Figure 4 illustrates the second model, the U-Net variant with DenseNet121 backbone pre-trained on ImageNet:
- (a)
Input: The input shape is (224, 224, 3).
- (b)
Pretrained DenseNet121 Encoder (Green): Includes the initial convolution and pooling layers, followed by the four dense blocks of the DenseNet121 backbone.
- (c)
Additional Convolutional Layers (Yellow): The feature maps from the DenseNet121 backbone (encoder) are passed directly into additional convolutional layers.
- ●
1st Convolutional Layers: Applies 256 filters with a 3 × 3 kernel, padding ‘same’ and use_bias = False − Conv2D(256, (3, 3)).
- ●
2st Convolutional Layers: Consists of 256 filters, a 3 × 3 kernel, padding ‘same’ and use_bias = False − Conv2D(256, (3, 3)).
- ●
After each convolutional layer, batch normalization, ReLU activation, and a 0.1 dropout are applied to stabilize the training process and enhance learning efficiency.
- (d)
Decoder (Orange):
- ●
Upsampling Layer—UpSampling2D(size = (4, 4)): The feature maps are upsampled by a factor of 4 using bilinear interpolation.
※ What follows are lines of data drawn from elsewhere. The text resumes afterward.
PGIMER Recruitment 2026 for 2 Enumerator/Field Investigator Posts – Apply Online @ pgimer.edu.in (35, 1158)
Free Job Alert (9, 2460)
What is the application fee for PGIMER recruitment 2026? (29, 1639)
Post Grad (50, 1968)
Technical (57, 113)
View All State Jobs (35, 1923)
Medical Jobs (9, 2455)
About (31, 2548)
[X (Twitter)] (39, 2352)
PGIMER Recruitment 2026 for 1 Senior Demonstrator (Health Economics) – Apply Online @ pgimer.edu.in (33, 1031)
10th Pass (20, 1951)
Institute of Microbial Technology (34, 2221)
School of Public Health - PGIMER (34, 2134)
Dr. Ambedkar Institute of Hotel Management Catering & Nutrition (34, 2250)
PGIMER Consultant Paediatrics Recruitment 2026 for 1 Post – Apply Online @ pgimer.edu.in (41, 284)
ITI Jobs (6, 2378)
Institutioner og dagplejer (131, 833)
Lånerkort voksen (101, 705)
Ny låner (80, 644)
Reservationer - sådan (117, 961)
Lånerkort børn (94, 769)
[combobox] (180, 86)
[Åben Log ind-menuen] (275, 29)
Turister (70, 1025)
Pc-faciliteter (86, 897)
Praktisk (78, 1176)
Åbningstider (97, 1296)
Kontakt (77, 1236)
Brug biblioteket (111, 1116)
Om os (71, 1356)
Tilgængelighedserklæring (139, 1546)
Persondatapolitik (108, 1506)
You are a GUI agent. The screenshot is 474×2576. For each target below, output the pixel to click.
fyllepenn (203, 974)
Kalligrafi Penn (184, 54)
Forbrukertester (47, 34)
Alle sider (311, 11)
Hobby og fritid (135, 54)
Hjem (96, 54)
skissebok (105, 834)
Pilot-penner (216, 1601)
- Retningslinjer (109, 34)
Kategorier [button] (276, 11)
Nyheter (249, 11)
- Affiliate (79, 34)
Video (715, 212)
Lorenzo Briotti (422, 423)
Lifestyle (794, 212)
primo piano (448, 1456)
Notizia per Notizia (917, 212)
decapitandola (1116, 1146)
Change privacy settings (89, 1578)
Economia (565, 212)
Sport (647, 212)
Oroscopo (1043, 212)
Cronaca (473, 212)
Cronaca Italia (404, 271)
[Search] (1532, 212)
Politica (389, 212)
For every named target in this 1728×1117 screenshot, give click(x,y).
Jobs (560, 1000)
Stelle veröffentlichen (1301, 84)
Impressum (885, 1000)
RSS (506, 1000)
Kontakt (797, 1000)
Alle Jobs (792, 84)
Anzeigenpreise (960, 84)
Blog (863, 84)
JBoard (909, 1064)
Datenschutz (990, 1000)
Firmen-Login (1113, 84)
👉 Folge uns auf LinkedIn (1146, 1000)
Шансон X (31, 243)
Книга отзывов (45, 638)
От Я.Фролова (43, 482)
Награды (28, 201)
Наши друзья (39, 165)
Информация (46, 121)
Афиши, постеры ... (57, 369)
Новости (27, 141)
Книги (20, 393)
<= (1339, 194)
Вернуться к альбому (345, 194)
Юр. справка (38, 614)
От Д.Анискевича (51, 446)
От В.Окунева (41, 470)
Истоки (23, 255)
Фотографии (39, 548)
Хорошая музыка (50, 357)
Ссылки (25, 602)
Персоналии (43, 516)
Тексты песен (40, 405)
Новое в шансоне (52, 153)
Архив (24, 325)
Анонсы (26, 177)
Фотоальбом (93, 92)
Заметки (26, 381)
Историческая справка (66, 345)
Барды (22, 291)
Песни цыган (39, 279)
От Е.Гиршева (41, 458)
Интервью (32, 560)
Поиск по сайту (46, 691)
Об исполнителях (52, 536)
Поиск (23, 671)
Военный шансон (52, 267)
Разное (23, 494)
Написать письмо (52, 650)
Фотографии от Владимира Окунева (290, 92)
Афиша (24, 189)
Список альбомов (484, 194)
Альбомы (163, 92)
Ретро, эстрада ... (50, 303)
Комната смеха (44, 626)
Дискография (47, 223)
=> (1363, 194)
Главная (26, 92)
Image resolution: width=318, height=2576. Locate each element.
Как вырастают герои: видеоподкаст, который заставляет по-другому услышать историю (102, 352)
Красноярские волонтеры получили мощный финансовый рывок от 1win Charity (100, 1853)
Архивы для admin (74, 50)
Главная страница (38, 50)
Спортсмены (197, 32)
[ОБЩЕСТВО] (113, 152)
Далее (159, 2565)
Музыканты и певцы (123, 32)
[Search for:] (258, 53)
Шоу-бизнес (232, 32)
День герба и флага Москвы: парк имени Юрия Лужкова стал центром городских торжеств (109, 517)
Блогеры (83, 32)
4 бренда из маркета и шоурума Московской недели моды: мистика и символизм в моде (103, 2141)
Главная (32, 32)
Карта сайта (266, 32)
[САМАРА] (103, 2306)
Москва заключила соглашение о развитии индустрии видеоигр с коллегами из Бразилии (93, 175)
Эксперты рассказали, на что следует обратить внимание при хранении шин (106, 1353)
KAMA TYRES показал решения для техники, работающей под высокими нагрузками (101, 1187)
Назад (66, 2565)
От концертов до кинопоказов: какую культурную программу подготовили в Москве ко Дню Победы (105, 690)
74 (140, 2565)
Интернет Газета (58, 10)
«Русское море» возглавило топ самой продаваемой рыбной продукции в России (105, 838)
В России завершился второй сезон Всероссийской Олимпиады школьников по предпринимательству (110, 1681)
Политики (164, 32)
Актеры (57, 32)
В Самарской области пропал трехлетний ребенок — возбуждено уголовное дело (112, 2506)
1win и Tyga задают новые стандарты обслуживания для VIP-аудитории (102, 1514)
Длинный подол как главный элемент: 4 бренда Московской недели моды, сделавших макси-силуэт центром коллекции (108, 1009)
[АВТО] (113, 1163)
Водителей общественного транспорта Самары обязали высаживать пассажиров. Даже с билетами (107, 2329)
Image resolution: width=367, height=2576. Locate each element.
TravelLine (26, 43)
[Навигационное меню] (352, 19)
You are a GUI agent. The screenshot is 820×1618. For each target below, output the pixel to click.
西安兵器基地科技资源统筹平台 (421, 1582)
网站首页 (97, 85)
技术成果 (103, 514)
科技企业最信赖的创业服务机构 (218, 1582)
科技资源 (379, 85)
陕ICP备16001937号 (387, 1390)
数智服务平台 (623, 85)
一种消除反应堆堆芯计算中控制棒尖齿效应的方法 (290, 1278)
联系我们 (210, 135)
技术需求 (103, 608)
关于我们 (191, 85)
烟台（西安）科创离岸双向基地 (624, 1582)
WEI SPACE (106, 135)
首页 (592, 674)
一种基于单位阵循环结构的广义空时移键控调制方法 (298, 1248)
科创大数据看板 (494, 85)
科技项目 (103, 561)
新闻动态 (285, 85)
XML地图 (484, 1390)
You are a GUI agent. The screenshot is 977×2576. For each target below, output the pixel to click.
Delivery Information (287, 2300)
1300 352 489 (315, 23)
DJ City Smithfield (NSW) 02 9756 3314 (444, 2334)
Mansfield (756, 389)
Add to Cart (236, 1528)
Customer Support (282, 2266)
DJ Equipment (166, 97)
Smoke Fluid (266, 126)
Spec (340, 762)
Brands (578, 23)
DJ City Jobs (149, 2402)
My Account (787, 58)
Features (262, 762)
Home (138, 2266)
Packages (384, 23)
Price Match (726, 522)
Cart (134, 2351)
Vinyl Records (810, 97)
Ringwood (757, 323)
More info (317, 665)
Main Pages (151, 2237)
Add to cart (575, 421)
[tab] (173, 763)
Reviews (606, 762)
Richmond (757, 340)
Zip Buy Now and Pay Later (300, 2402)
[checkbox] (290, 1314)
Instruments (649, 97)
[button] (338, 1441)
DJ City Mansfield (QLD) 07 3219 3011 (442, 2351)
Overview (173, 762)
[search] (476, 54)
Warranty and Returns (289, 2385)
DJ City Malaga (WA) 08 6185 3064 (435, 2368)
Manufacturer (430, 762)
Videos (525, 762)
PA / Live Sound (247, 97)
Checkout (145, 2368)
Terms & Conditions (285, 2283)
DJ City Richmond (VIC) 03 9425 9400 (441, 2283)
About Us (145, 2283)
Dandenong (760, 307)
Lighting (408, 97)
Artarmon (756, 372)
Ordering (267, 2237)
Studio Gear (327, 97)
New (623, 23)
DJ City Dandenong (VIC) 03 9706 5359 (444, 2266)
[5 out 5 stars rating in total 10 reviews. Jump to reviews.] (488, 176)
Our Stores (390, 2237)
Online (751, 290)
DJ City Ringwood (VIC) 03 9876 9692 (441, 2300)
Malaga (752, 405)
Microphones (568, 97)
This increases the spatial resolution of the feature maps, reversing the downsampling that occurred in the encoder.
- ●
Final Convolutional Layer—Conv2D(1, (1, 1)): 1 × 1 Convolution, producing a single-channel output with ‘sigmoid’ activation.
- ●
Final Upsampling Layer: The final upsampling operation adjusts the spatial dimensions of the output to match the original input image size. This ensures that the segmentation mask aligns correctly with the input image.
- (e)
Output (Red): The output of the model is a single-channel feature map (224, 224, 1).
Figure 5 shows the third model, the U-Net variant with MobileNetV2 backbone, pre-trained on ImageNet:
- (a)
Input (Gray): The input shape is defined as (224, 224, 3).
- (b)
Pretrained MobileNetV2 Encoder (Green): The encoder uses the MobileNetV2 model with pre-trained weights, excluding the fully connected layers at the top (include_top = False). It captures outputs from five key blocks within MobileNetV2, each representing different stages of feature extraction with varying spatial resolutions and depths.
- (c)
Bridge Layer (Yellow): This convolutional layer processes the deepest features (block5_pool) from the MobileNetV2 backbone. It facilitates the transition from the encoder to the decoder, preparing the feature maps for the upsampling process.
- (d)
Decoder (Orange):
- ●
1st Upsampling stage: An upsampling layer with size = (2, 2) − UpSampling2D((2, 2), a 576-filter convolutional layer with a 3 × 3 kernel, ReLU activation, and ‘same’ padding (Conv2D(576, (3, 3))), followed by a skip connection to the corresponding encoder layer, batch normalization and a 0.3 dropout.
- ●
2nd Upsampling stage: An upsampling layer with size = (2, 2) − UpSampling2D((2, 2), a 192-filter convolutional layer (3 × 3 kernel, ReLU, ‘same’ padding) − Conv2D(192, (3, 3), a skip connection, batch normalization and a 0.3 dropout.
- ●
3rd Upsampling stage: An upsampling layer with size = (2, 2) − UpSampling2D((2, 2), a 144-filter convolutional layer (3 × 3 kernel, ReLU, ‘same’ padding) − Conv2D(144, (3, 3), a skip connection, batch normalization, and a 0.3 dropout.
- ●
4th Upsampling stage: An upsampling layer with size = (2, 2) − UpSampling2D((2, 2), a 96-filter convolutional layer (3 × 3 kernel, ReLU, ‘same’ padding) − Conv2D(96, (3, 3), a skip connection, batch normalization, and a 0.3 dropout.
- ●
5th Upsampling stage: An upsampling layer with size = (2, 2) − UpSampling2D((2, 2), a 64-filter convolutional layer (3 × 3 kernel, ReLU, ‘same’ padding) − Conv2D(64, (3, 3), followed by batch normalization before the final output.
- (e)
Output (Red): A Conv2D layer with a 1 × 1 kernel, a single filter, sigmoid activation, and ‘same’ padding.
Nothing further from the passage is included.